> _Extract provided_

The Trades
Union Movement in St Neots
Local historians,
Charles Tebbutt and Rosa Young, have published extensive research into St
Neots’ history. What follows has largely been gleaned from their work.
During the second
half of the 19th century many local entrepreneurs made large
profits from investing capital (money) into business. With the
ending of the war against France in 1815 there was a long period of peace
and prosperity. St Neot’s population doubled between 1801 and 1851.
The rural to
urban migration of people from the countryside to St Neots, Eynesbury,
Eaton Ford and Eaton Socon created a huge demand for rented accommodation. Most
local people lived in overcrowded, rented, poor quality, small, old, thatched
cottages. New housing was needed.
Entrepreneurs
bought land and built two-up-two-down terraced cottages to rent out. These
urban houses had no vegetable gardens, pig sties or fruit trees so
families had to buy food from stalls or shops around the Market Square.
Local landowners
and farmers recognised the profits to be made by satisfying this demand
for food. During the Agricultural Revolution they put pressure on
parliament to pass Enclosure Acts allowing them to farm much larger
fields, often closer to their houses.
They could also invest
in the new technology introduced during the Industrial Revolution.
Buying steam ploughs, seed drills, grain elevators, threshing machines,
cross-bred animals and plants and new fertilisers increased production
and brought big profits. People with capital bought or rented out
buildings on and around the Market Square and opened shops like butchers, bakers, and greengrocers.
New machinery
meant that farmers employed fewer agricultural labourers so, to find
work, people had to go into town. Farmers used their profits to buy more
machinery, animals, fertilisers etc., build a new farmhouse or renovate old
ones. They grew rich whilst their labourers remained poor.
Local industrialists
also benefited from the huge demand for goods from the growing urban
population. There was also a market for manufactured goods in other
parts of the world. Improved technology in the iron and steel industry
led to many new inventions like coal-fired steam engines, cast-iron machinery,
gears, etc. allowed huge profits to be made.
19th
century industries in St Neots included an iron foundry, corn mills, bell
works, gas works, engineering workshops, navigation wharves, warehouses,
limekilns, saw mills, coal yard, brickworks and builders merchants. Profits
were often re-invested in the industry. Many new factories and workshops were
built and many men, women and even young children were employed.
Working hours
were long. 14 hours a
day was common. Six days a week was normal. Working conditions were often
dangerous. Labourers were fined for talking. Overseers used a strap to punish
employees. There was no compensation if you had an injury at work. Wages were
low and employers sacked employees who complained. They could also be evicted
from their rented cottage. Some employers sacked people for not going to Sunday
Service.
There was widespread
dissatisfaction with pay and conditions. Groups of workers combined
to put pressure on their employers to improve the situation. Trade
Unions were formed. Meetings
were held. Pamphlets were published. Letters were written to the
local papers.
Evidence of unrest
in St Neots appeared in the local newspaper. It reported that in 1871
local labourers in St Neots were supporting the Nine Hour Movement. 80 -
90 of George Bower’s employees at the Vulcan Iron Works met in the ‘Public
Rooms’ to demand a 45-hour week instead of the 60 hours they worked.

> _Dataset rows_
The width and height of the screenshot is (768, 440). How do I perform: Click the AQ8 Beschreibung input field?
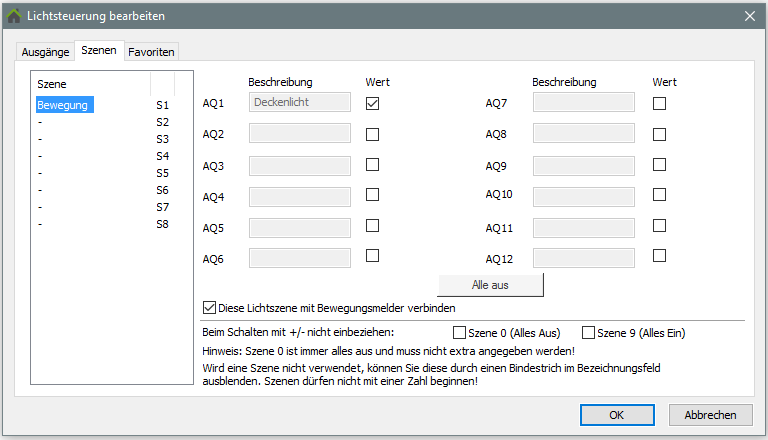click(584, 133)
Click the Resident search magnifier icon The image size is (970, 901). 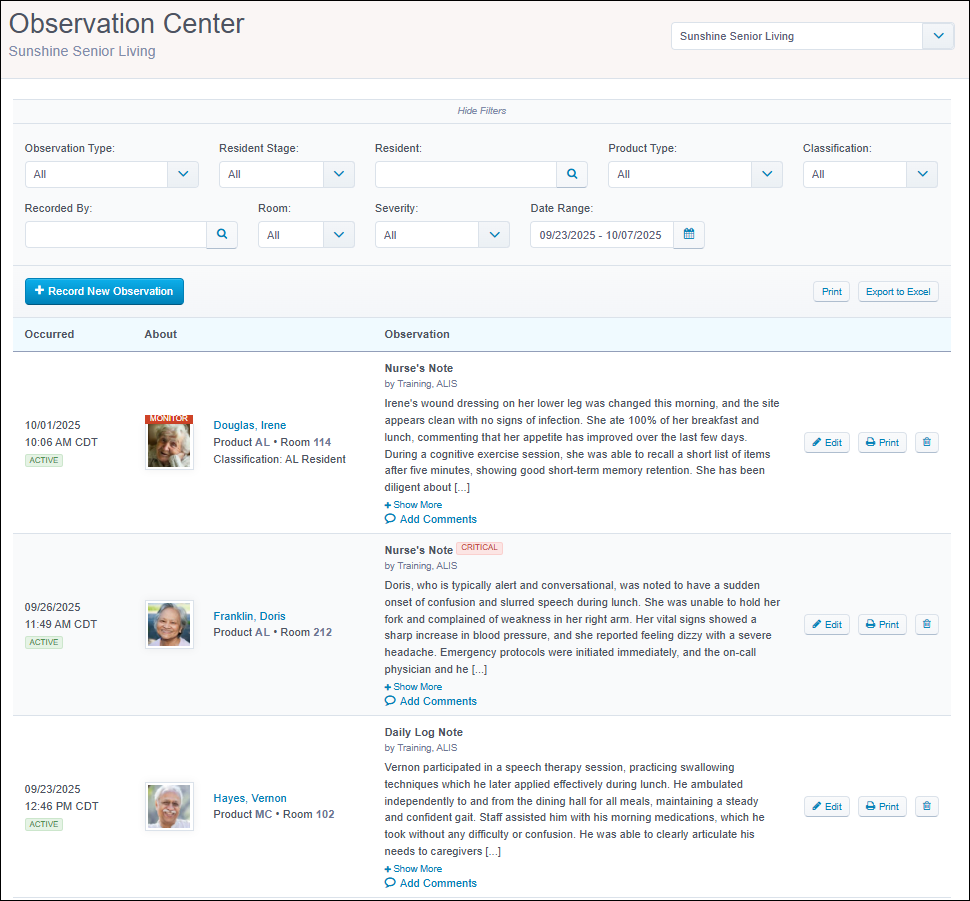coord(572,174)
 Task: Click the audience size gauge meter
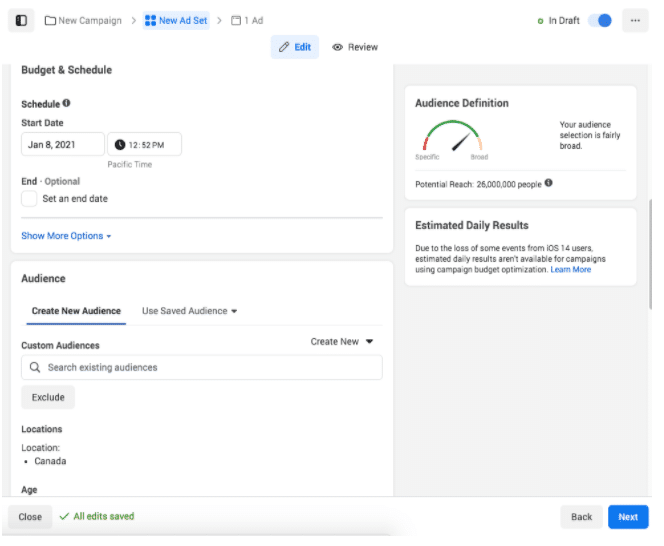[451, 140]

---

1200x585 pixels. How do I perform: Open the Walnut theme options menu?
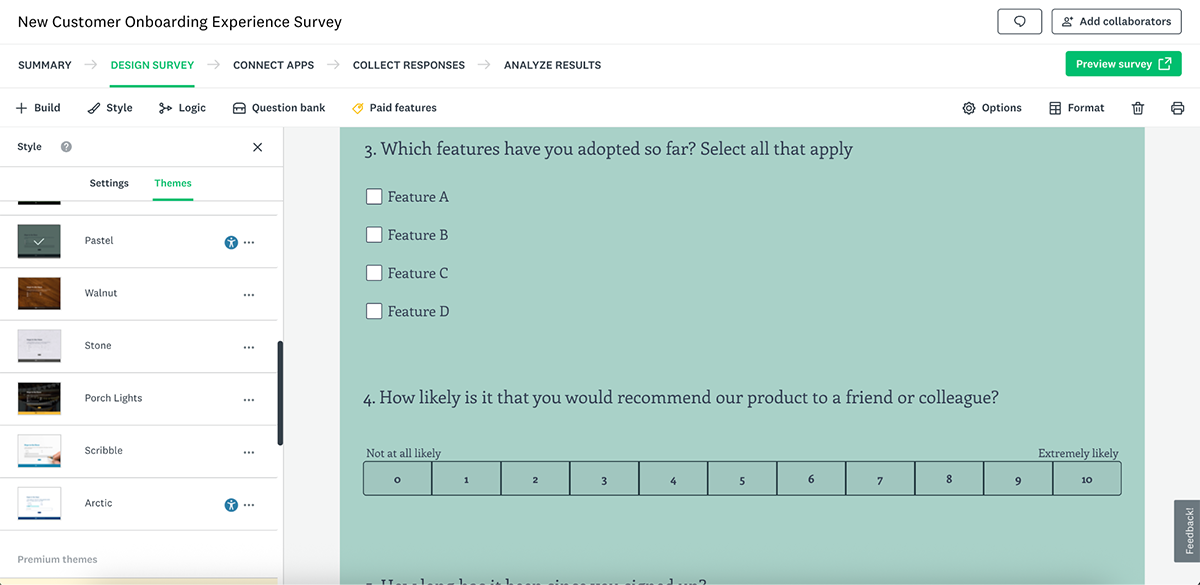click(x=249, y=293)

---

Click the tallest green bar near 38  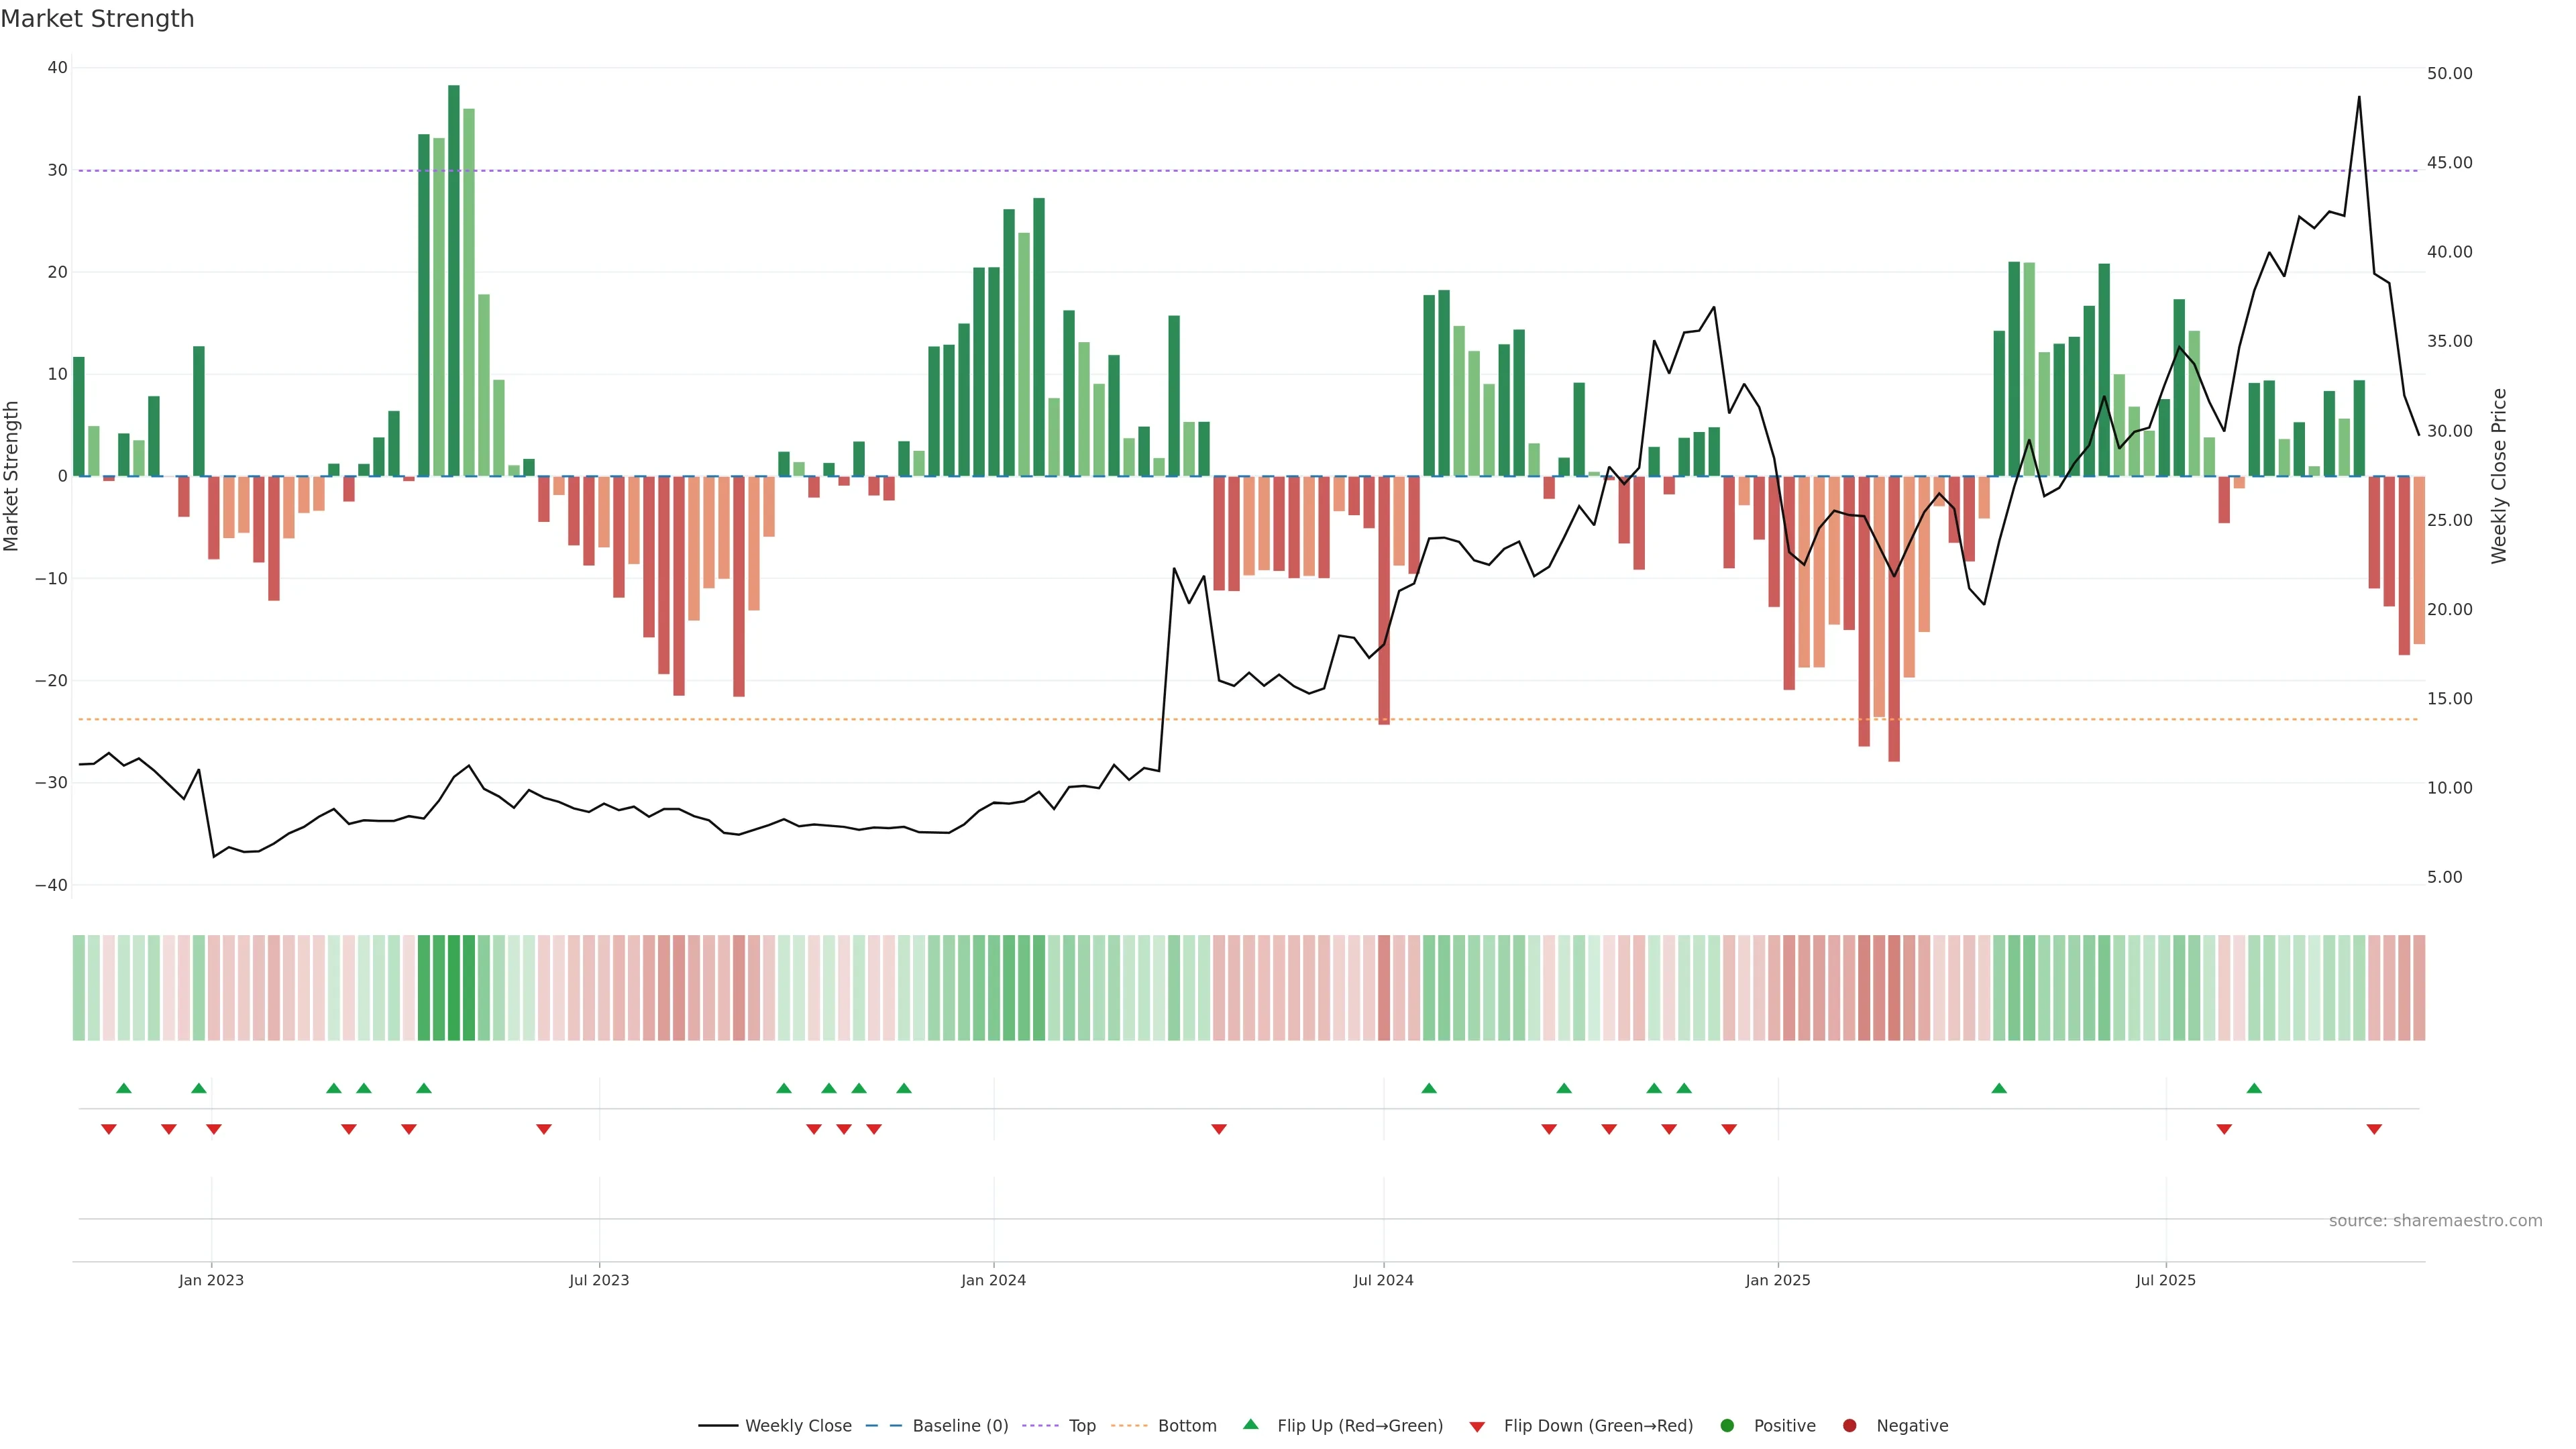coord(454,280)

> _Problems and tasks_
1. In the St Neots trade union history, retype the passage beginning at the words "Local landowners" and ending after the words "bakers, and greengrocers.".
2. According to the St Neots trade union history, why did families in the new terraced cottages have to buy food from stalls or shops around the Market Square?

> _Answers_
1.
Local landowners
and farmers recognised the profits to be made by satisfying this demand
for food. During the Agricultural Revolution they put pressure on
parliament to pass Enclosure Acts allowing them to farm much larger
fields, often closer to their houses.
They could also invest
in the new technology introduced during the Industrial Revolution.
Buying steam ploughs, seed drills, grain elevators, threshing machines,
cross-bred animals and plants and new fertilisers increased production
and brought big profits. People with capital bought or rented out
buildings on and around the Market Square and opened shops like butchers, bakers, and greengrocers.

2. The two-up-two-down terraced cottages that entrepreneurs built to rent out had no vegetable gardens, pig sties or fruit trees. Families living in them could not produce their own food, so they had to buy it from stalls or shops around the Market Square.